§ **REQUIRED ACTION**:
Your answer should be every line with the word "Task", copied from the data below.

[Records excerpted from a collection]
-.-.-
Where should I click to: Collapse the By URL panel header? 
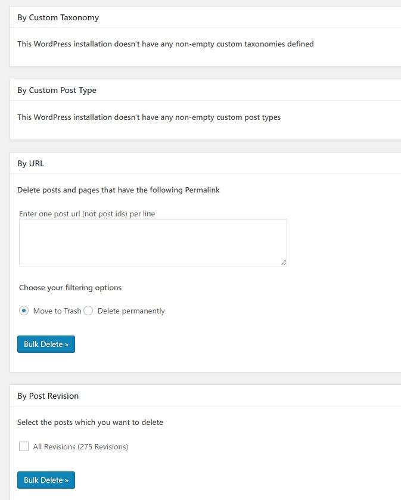pos(206,163)

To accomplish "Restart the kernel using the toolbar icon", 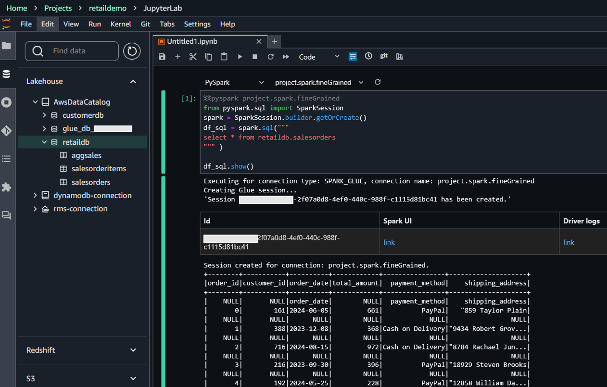I will click(270, 57).
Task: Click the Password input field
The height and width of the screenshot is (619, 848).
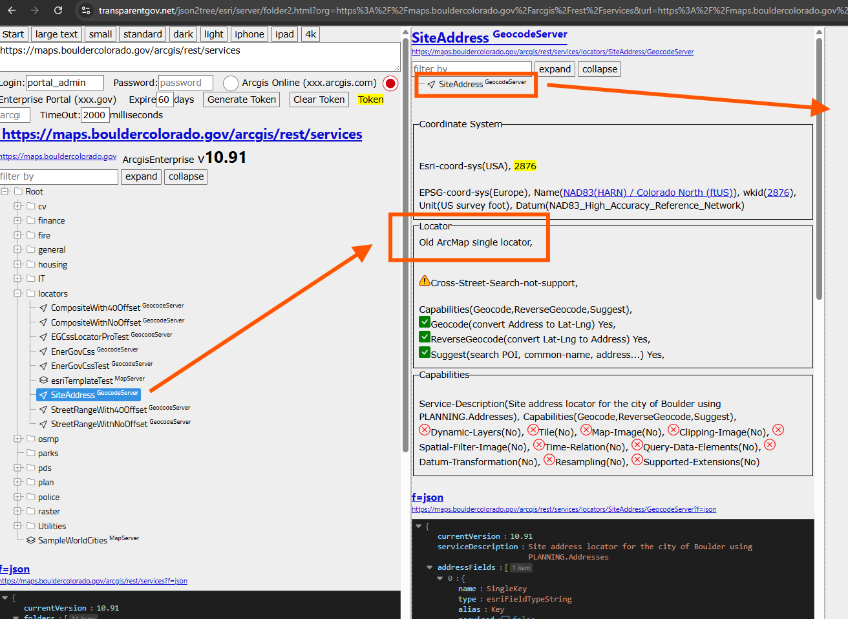Action: click(186, 83)
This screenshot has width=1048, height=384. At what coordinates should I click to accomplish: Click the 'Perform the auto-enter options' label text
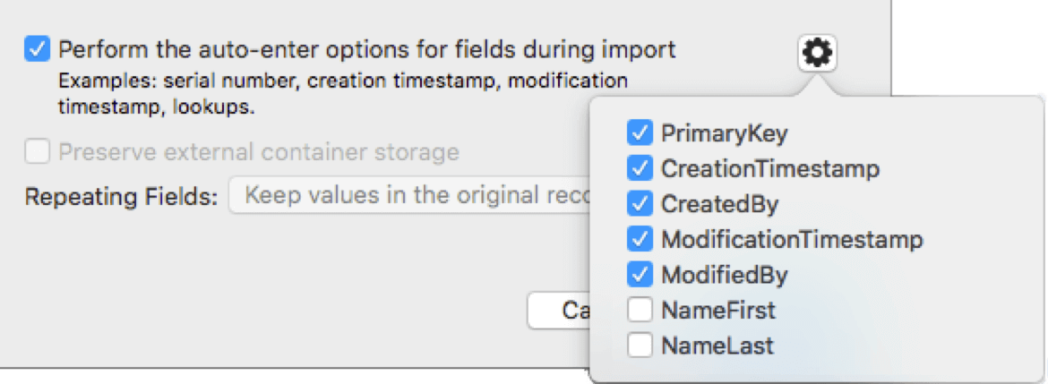pos(367,49)

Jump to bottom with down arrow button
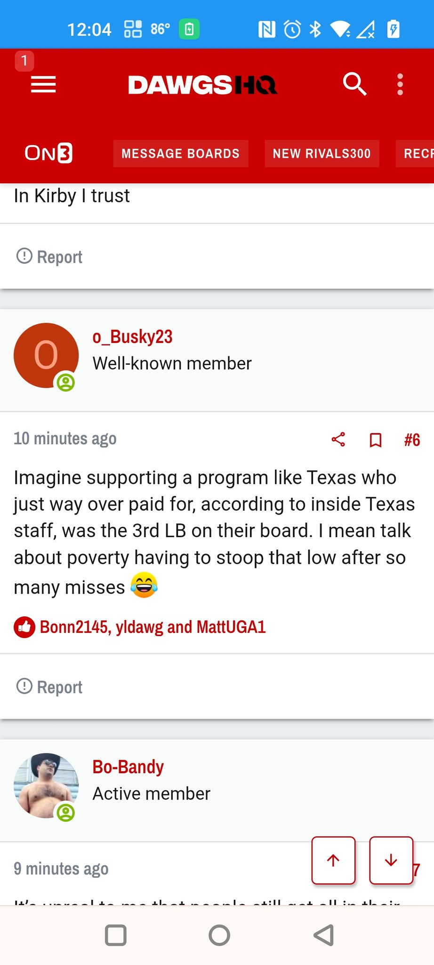coord(391,860)
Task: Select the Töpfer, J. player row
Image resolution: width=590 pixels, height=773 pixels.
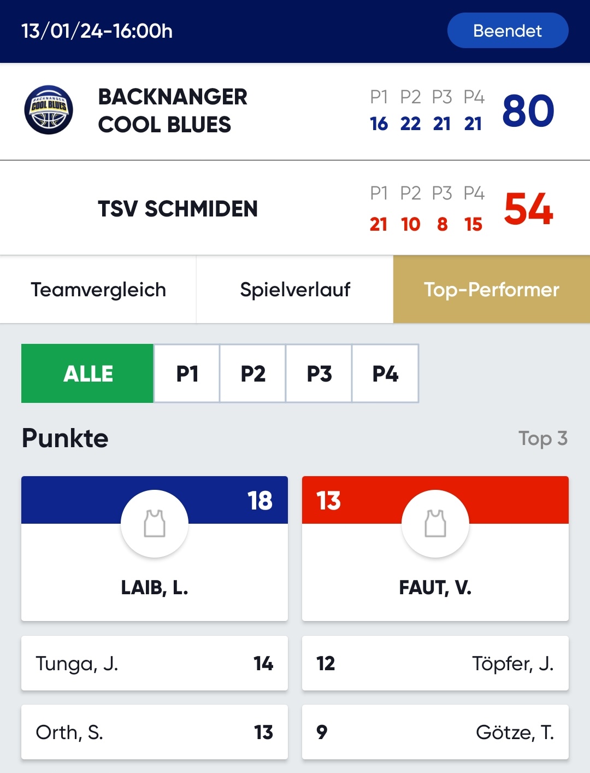Action: coord(435,663)
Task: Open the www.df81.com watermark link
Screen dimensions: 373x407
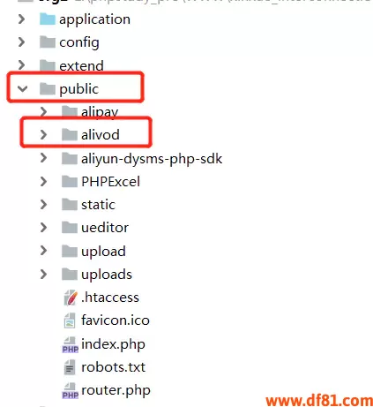Action: point(319,401)
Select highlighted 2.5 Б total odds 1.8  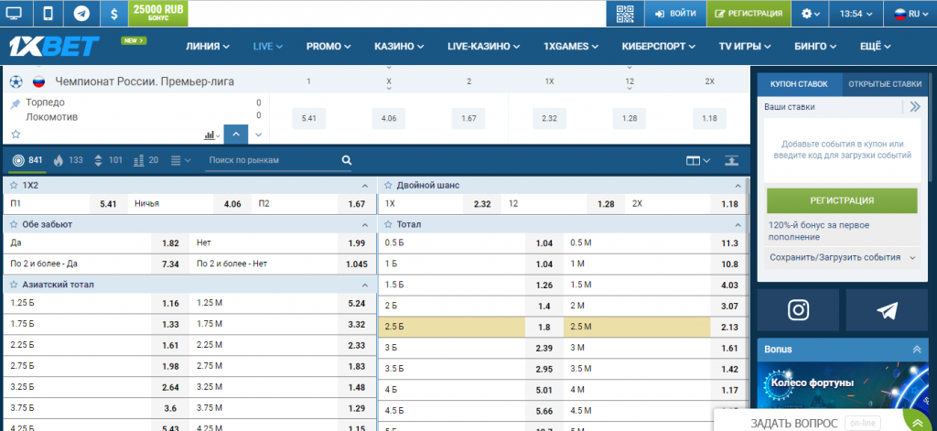pyautogui.click(x=543, y=326)
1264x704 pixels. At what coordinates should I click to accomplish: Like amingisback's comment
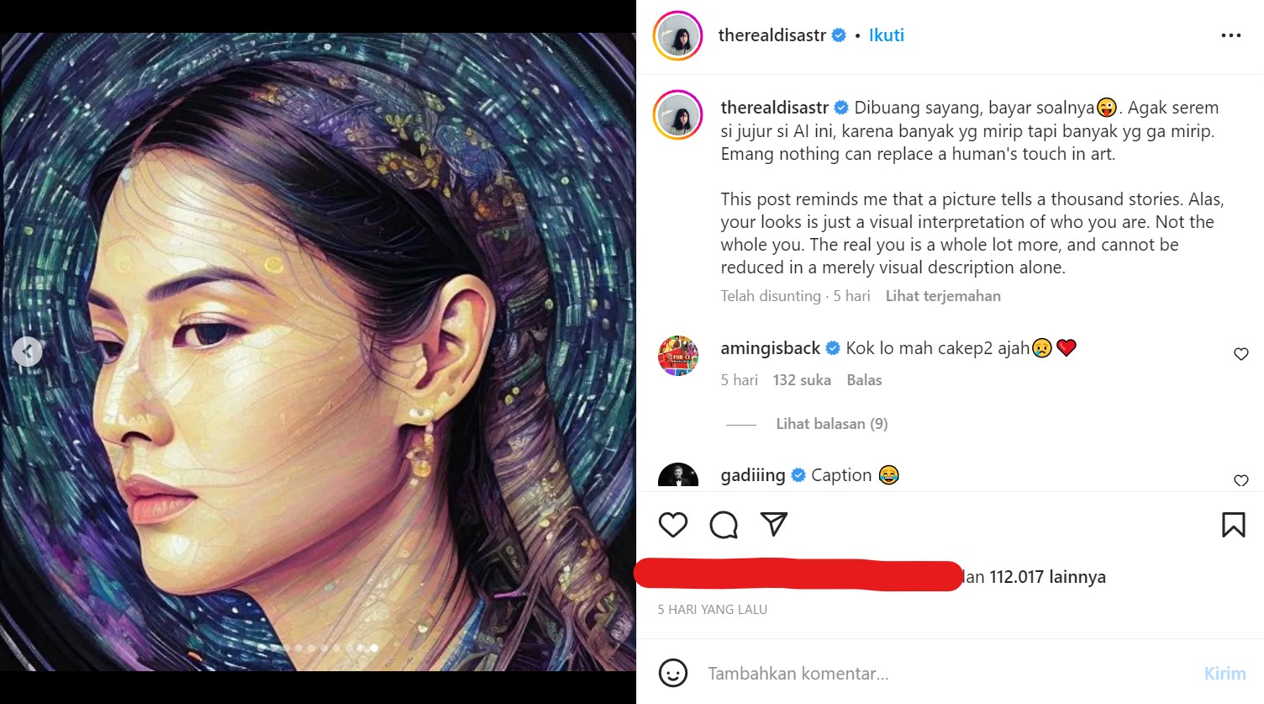tap(1240, 354)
-.-.-
§ **SOLUTION FOR THIS PROBLEM**:
Task: Click the Password input field
Task: Select the Töpfer, J. player row
Task: Open the www.df81.com watermark link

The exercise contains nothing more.